Excerpt to read >>
++++++

This is an archive of the discontinued LLVM Phabricator instance.

lldb-dwarfdump -verify [-quiet]
ClosedPublic

Authored by clayborg on May 1 2017, 11:05 AM.

Details

Summary

Adds initial llvm-dwarfdump --verify support with unit tests.

lldb-dwarfdump gets a new "--verify" option that will verify a single file's DWARF debug info and will print out any errors that it finds. It will return an non-zero exit status if verification fails, and a zero exit status if verification succeeds. Adding the --quiet option will suppress any output the STDOUT or STDERR.

The first part of the verify does the following:

  • verifies that all CU relative references (DW_FORM_ref1, DW_FORM_ref2, DW_FORM_ref4, DW_FORM_ref8, DW_FORM_ref_udata) have valid CU offsets
  • verifies that all DW_FORM_ref_addr references have valid .debug_info offsets
  • verifies that all DW_AT_ranges attributes have valid .debug_ranges offsets
  • verifies that all DW_AT_stmt_list attributes have valid .debug_line offsets
  • verifies that all DW_FORM_strp attributes have valid .debug_str offsets

Unit tests were added for each of the above cases.

Diff Detail

Event Timeline

clayborg created this revision.May 1 2017, 11:05 AM
probinson edited edge metadata.May 1 2017, 1:00 PM

Mostly formatting and commentary points. I haven't looked at the test yet.

++++++

Element and text position data >>
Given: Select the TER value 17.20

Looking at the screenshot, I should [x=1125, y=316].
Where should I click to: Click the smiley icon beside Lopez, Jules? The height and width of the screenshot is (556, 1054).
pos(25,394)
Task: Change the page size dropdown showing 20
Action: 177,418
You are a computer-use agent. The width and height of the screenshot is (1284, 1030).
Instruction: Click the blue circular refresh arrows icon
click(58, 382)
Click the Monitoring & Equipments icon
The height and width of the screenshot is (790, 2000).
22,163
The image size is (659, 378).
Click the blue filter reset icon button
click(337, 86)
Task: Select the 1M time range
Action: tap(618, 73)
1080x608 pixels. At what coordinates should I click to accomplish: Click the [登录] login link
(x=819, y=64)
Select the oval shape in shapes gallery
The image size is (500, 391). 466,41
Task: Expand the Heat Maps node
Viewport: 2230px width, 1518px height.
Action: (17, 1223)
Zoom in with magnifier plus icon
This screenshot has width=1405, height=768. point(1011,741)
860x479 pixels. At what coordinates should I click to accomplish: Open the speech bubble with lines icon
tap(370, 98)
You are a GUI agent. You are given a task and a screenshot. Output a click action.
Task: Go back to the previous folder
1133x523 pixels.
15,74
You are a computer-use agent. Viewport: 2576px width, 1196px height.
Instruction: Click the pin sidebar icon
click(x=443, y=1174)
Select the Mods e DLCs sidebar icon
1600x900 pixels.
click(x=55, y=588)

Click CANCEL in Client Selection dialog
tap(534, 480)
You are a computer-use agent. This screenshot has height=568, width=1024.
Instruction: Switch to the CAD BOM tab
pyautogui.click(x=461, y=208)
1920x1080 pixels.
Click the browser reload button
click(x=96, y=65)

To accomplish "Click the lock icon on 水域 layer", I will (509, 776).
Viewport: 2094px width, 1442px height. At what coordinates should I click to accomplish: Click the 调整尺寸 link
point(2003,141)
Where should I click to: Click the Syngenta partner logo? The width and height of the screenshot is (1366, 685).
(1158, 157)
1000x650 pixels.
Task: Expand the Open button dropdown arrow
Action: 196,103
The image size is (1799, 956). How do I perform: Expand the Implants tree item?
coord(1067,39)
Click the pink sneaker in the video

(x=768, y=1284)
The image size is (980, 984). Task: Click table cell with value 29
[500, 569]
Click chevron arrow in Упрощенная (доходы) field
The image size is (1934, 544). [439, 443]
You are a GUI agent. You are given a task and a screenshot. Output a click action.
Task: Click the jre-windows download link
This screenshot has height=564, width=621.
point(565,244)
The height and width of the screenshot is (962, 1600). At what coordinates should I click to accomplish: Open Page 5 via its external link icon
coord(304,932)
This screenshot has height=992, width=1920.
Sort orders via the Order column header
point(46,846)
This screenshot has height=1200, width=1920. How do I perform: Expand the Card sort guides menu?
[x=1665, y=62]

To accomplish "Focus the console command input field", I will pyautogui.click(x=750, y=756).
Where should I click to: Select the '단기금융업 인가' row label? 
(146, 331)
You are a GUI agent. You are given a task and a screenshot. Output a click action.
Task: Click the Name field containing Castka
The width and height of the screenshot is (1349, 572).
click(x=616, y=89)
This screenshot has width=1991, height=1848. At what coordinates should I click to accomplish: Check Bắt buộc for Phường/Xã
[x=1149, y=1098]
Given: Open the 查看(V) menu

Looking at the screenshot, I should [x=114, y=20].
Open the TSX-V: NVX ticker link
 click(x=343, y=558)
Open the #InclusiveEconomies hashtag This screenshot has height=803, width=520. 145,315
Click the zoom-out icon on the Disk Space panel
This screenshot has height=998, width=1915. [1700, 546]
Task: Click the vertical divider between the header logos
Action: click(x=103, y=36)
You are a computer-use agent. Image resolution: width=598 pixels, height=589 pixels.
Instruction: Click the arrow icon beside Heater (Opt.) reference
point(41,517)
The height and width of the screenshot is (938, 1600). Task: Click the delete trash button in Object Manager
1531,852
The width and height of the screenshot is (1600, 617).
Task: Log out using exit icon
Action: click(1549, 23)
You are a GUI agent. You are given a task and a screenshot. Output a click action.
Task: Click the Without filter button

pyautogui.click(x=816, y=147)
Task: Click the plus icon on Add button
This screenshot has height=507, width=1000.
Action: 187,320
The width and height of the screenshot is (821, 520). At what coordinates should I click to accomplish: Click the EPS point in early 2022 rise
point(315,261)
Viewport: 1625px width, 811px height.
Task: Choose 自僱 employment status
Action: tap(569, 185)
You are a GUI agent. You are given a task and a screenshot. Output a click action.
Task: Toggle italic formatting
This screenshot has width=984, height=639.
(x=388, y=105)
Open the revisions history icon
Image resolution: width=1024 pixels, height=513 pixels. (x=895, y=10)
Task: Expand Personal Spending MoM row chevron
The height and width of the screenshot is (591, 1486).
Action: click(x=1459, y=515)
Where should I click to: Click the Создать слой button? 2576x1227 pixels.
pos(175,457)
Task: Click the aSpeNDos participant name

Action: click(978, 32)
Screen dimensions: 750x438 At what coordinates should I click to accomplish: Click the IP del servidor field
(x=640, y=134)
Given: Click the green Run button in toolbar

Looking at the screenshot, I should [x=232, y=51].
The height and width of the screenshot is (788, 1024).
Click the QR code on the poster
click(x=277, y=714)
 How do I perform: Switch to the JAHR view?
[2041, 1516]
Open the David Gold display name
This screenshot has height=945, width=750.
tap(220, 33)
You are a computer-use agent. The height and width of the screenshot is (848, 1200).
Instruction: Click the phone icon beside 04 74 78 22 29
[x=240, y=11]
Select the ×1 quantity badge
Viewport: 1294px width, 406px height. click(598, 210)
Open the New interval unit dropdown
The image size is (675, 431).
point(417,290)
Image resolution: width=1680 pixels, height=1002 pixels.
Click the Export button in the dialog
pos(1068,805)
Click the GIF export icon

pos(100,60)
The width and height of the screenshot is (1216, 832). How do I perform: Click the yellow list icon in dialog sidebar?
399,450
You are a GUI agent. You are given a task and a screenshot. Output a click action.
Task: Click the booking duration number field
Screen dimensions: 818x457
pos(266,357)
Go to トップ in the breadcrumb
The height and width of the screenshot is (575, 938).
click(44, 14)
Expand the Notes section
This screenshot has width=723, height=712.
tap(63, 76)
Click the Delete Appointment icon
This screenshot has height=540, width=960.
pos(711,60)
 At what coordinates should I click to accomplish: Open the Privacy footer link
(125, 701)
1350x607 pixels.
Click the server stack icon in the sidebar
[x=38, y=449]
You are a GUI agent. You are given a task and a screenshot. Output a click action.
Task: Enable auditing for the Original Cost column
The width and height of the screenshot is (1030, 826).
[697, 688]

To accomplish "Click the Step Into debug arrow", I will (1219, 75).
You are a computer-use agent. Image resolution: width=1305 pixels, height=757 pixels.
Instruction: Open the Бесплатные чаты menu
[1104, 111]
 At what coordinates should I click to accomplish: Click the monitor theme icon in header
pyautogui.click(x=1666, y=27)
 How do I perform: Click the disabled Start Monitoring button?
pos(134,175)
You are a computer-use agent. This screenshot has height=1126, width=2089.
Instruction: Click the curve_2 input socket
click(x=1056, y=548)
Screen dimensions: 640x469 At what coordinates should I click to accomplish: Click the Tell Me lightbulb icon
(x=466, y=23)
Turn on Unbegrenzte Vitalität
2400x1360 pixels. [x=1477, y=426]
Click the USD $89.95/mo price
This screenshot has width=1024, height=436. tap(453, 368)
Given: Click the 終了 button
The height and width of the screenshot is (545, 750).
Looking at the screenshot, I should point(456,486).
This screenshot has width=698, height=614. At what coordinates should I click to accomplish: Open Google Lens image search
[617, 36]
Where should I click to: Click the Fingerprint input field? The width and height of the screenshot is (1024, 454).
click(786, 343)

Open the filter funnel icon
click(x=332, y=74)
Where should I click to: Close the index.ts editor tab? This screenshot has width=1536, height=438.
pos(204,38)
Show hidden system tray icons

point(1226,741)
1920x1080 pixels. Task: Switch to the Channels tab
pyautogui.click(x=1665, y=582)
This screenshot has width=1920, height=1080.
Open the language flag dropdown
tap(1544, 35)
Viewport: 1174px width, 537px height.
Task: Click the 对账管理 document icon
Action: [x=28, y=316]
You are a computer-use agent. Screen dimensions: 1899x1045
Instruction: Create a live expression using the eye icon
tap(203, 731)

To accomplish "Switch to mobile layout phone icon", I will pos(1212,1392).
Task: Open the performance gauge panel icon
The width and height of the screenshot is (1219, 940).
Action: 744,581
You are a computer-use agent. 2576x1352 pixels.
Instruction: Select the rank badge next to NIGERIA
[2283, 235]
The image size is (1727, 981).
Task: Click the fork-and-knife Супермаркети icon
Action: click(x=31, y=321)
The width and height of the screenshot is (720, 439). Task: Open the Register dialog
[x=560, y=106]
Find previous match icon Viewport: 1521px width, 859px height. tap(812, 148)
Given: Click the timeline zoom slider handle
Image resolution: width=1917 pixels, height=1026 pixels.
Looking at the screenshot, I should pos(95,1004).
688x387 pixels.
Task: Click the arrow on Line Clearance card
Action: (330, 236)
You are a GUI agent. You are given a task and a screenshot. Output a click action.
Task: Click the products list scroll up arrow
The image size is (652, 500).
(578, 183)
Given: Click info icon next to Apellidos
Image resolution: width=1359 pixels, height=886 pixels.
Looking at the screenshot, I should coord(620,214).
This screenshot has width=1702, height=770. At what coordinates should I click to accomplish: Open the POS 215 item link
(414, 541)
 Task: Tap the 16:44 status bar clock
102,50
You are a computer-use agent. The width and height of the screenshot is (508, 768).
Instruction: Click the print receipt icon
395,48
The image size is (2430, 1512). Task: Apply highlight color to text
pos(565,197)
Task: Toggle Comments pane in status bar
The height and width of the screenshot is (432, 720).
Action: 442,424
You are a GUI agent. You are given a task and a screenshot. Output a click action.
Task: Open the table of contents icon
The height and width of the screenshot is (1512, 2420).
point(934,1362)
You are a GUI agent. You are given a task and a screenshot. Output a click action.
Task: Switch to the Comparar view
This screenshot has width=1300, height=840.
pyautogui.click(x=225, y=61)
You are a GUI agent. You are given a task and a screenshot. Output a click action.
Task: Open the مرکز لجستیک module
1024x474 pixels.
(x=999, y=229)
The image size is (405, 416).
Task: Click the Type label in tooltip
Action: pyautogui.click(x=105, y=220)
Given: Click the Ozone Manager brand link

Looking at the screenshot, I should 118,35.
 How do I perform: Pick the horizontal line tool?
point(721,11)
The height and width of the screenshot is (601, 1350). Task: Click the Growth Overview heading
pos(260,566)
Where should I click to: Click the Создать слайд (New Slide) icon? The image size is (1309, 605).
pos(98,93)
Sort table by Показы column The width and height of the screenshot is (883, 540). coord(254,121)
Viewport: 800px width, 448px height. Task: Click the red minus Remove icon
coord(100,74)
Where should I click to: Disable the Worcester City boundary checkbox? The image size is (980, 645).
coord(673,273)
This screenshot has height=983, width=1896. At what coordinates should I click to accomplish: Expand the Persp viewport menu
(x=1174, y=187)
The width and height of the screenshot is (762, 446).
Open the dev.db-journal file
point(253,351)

++++++

The problem >>
Please answer these questions using the review page:
1. What exit status is returned when verification fails?
2. DW_AT_stmt_list attributes must have valid offsets into which section?
3. Who edited the edge metadata on May 1 2017 at 1:00 PM?
The entries have no connection to the review page.

Answer for this exercise >>
1. A non-zero exit status.
2. .debug_line
3. probinson